Work order
Return exactly the line that contains "Instruction: Click the" and all lines beneath it in the entries, through the very last one.

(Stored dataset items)

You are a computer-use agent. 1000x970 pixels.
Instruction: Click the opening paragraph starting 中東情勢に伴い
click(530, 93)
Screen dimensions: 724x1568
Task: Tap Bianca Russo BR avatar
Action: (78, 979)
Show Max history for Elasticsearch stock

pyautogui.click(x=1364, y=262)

Exercise answer
Instruction: Click the opening paragraph starting 中東情勢に伴い
click(530, 93)
Screen dimensions: 724x1568
Task: Tap Bianca Russo BR avatar
Action: (78, 979)
Show Max history for Elasticsearch stock

pyautogui.click(x=1364, y=262)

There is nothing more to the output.